======== GIVEN DATA ========
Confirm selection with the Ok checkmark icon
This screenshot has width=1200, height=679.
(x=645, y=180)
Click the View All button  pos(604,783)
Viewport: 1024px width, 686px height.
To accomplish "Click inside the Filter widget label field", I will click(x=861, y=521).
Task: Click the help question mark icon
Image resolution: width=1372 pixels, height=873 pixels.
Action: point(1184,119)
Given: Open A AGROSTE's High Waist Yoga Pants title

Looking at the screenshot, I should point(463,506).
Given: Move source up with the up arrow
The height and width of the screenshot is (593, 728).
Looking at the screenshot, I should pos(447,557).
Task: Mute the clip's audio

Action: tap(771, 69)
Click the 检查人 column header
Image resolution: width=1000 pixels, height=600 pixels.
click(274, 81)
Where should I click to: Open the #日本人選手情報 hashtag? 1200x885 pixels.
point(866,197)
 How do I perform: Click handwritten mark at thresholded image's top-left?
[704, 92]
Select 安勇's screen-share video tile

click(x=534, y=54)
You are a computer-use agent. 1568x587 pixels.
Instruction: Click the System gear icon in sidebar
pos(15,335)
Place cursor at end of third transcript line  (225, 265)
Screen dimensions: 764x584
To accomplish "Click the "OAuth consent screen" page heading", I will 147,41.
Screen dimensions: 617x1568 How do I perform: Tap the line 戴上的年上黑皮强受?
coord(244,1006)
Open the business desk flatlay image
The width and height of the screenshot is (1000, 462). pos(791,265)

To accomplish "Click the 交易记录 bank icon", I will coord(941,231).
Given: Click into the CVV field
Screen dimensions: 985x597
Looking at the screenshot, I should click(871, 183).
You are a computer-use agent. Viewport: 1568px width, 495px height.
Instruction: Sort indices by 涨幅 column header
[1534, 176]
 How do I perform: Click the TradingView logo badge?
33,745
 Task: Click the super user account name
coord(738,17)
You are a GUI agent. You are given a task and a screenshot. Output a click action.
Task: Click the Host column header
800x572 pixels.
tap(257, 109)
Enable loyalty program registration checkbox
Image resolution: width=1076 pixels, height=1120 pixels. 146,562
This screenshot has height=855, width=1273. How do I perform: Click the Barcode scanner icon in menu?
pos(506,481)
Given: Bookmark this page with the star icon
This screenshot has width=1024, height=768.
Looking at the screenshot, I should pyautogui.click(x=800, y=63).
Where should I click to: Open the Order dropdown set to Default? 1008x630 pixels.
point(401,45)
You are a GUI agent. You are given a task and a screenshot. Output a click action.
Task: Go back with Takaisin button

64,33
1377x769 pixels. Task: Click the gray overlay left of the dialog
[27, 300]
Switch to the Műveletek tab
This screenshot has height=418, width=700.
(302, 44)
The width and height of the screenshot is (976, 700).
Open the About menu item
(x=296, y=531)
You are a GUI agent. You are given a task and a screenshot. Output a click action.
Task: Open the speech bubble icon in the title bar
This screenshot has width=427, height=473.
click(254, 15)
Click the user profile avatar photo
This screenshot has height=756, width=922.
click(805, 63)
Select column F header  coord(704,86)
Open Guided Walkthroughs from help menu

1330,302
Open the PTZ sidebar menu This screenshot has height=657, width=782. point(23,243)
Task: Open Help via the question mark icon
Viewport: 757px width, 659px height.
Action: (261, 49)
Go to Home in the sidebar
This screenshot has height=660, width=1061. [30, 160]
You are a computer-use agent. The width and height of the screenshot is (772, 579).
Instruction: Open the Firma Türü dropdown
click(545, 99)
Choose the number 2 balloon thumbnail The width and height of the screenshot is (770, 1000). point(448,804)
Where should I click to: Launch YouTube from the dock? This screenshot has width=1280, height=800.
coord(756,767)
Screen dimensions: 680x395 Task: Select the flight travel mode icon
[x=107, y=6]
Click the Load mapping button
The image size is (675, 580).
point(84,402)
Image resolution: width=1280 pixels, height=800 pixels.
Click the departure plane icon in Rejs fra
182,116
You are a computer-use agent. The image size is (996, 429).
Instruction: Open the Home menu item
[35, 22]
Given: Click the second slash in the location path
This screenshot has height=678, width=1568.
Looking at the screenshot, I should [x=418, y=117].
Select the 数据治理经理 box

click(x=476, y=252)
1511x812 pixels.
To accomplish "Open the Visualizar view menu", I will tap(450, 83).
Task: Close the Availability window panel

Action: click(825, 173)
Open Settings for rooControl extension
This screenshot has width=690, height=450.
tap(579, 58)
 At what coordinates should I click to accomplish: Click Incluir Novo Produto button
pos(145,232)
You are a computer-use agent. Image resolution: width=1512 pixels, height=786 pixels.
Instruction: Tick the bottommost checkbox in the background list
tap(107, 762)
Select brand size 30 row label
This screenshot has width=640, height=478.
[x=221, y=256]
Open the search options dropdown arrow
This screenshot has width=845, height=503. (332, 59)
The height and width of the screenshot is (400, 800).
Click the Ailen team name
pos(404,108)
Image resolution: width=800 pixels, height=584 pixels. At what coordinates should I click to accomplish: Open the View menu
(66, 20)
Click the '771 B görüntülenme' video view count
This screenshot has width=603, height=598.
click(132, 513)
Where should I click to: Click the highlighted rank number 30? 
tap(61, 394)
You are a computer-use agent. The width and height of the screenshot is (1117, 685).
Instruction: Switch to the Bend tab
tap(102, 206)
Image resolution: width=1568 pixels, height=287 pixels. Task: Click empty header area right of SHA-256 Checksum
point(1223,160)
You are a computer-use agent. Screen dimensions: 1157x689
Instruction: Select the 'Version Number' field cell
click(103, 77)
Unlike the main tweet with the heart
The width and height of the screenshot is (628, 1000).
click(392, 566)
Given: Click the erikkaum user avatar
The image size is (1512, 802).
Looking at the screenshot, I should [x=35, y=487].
========
Give every entry back unchanged. Leave none out.

> **PROBLEM SOLUTION**
Confirm selection with the Ok checkmark icon
This screenshot has width=1200, height=679.
(x=645, y=180)
Click the View All button  pos(604,783)
Viewport: 1024px width, 686px height.
To accomplish "Click inside the Filter widget label field", I will click(x=861, y=521).
Task: Click the help question mark icon
Image resolution: width=1372 pixels, height=873 pixels.
Action: point(1184,119)
Given: Open A AGROSTE's High Waist Yoga Pants title

Looking at the screenshot, I should point(463,506).
Given: Move source up with the up arrow
The height and width of the screenshot is (593, 728).
Looking at the screenshot, I should pos(447,557).
Task: Mute the clip's audio

Action: tap(771, 69)
Click the 检查人 column header
Image resolution: width=1000 pixels, height=600 pixels.
click(274, 81)
Where should I click to: Open the #日本人選手情報 hashtag? 1200x885 pixels.
point(866,197)
 How do I perform: Click handwritten mark at thresholded image's top-left?
[704, 92]
Select 安勇's screen-share video tile

click(x=534, y=54)
You are a computer-use agent. 1568x587 pixels.
Instruction: Click the System gear icon in sidebar
pos(15,335)
Place cursor at end of third transcript line  (225, 265)
Screen dimensions: 764x584
To accomplish "Click the "OAuth consent screen" page heading", I will 147,41.
Screen dimensions: 617x1568 How do I perform: Tap the line 戴上的年上黑皮强受?
coord(244,1006)
Open the business desk flatlay image
The width and height of the screenshot is (1000, 462). pos(791,265)

To accomplish "Click the 交易记录 bank icon", I will coord(941,231).
Given: Click into the CVV field
Screen dimensions: 985x597
Looking at the screenshot, I should click(871, 183).
You are a computer-use agent. Viewport: 1568px width, 495px height.
Instruction: Sort indices by 涨幅 column header
[1534, 176]
 How do I perform: Click the TradingView logo badge?
33,745
 Task: Click the super user account name
coord(738,17)
You are a GUI agent. You are given a task and a screenshot. Output a click action.
Task: Click the Host column header
800x572 pixels.
tap(257, 109)
Enable loyalty program registration checkbox
Image resolution: width=1076 pixels, height=1120 pixels. 146,562
This screenshot has height=855, width=1273. How do I perform: Click the Barcode scanner icon in menu?
pos(506,481)
Given: Bookmark this page with the star icon
This screenshot has width=1024, height=768.
Looking at the screenshot, I should pyautogui.click(x=800, y=63).
Where should I click to: Open the Order dropdown set to Default? 1008x630 pixels.
point(401,45)
You are a GUI agent. You are given a task and a screenshot. Output a click action.
Task: Go back with Takaisin button

64,33
1377x769 pixels. Task: Click the gray overlay left of the dialog
[27, 300]
Switch to the Műveletek tab
This screenshot has height=418, width=700.
(302, 44)
The width and height of the screenshot is (976, 700).
Open the About menu item
(x=296, y=531)
You are a GUI agent. You are given a task and a screenshot. Output a click action.
Task: Open the speech bubble icon in the title bar
This screenshot has width=427, height=473.
click(254, 15)
Click the user profile avatar photo
This screenshot has height=756, width=922.
click(805, 63)
Select column F header  coord(704,86)
Open Guided Walkthroughs from help menu

1330,302
Open the PTZ sidebar menu This screenshot has height=657, width=782. point(23,243)
Task: Open Help via the question mark icon
Viewport: 757px width, 659px height.
Action: (261, 49)
Go to Home in the sidebar
This screenshot has height=660, width=1061. [30, 160]
You are a computer-use agent. The width and height of the screenshot is (772, 579).
Instruction: Open the Firma Türü dropdown
click(545, 99)
Choose the number 2 balloon thumbnail The width and height of the screenshot is (770, 1000). point(448,804)
Where should I click to: Launch YouTube from the dock? This screenshot has width=1280, height=800.
coord(756,767)
Screen dimensions: 680x395 Task: Select the flight travel mode icon
[x=107, y=6]
Click the Load mapping button
The image size is (675, 580).
point(84,402)
Image resolution: width=1280 pixels, height=800 pixels.
Click the departure plane icon in Rejs fra
182,116
You are a computer-use agent. The image size is (996, 429).
Instruction: Open the Home menu item
[35, 22]
Given: Click the second slash in the location path
This screenshot has height=678, width=1568.
Looking at the screenshot, I should [x=418, y=117].
Select the 数据治理经理 box

click(x=476, y=252)
1511x812 pixels.
To accomplish "Open the Visualizar view menu", I will tap(450, 83).
Task: Close the Availability window panel

Action: click(825, 173)
Open Settings for rooControl extension
This screenshot has width=690, height=450.
tap(579, 58)
 At what coordinates should I click to accomplish: Click Incluir Novo Produto button
pos(145,232)
You are a computer-use agent. Image resolution: width=1512 pixels, height=786 pixels.
Instruction: Tick the bottommost checkbox in the background list
tap(107, 762)
Select brand size 30 row label
This screenshot has width=640, height=478.
[x=221, y=256]
Open the search options dropdown arrow
This screenshot has width=845, height=503. (332, 59)
The height and width of the screenshot is (400, 800).
Click the Ailen team name
pos(404,108)
Image resolution: width=800 pixels, height=584 pixels. At what coordinates should I click to accomplish: Open the View menu
(66, 20)
Click the '771 B görüntülenme' video view count
This screenshot has width=603, height=598.
click(132, 513)
Where should I click to: Click the highlighted rank number 30? 
tap(61, 394)
You are a computer-use agent. The width and height of the screenshot is (1117, 685).
Instruction: Switch to the Bend tab
tap(102, 206)
Image resolution: width=1568 pixels, height=287 pixels. Task: Click empty header area right of SHA-256 Checksum
point(1223,160)
You are a computer-use agent. Screen dimensions: 1157x689
Instruction: Select the 'Version Number' field cell
click(103, 77)
Unlike the main tweet with the heart
The width and height of the screenshot is (628, 1000).
click(392, 566)
Given: Click the erikkaum user avatar
The image size is (1512, 802).
Looking at the screenshot, I should [x=35, y=487].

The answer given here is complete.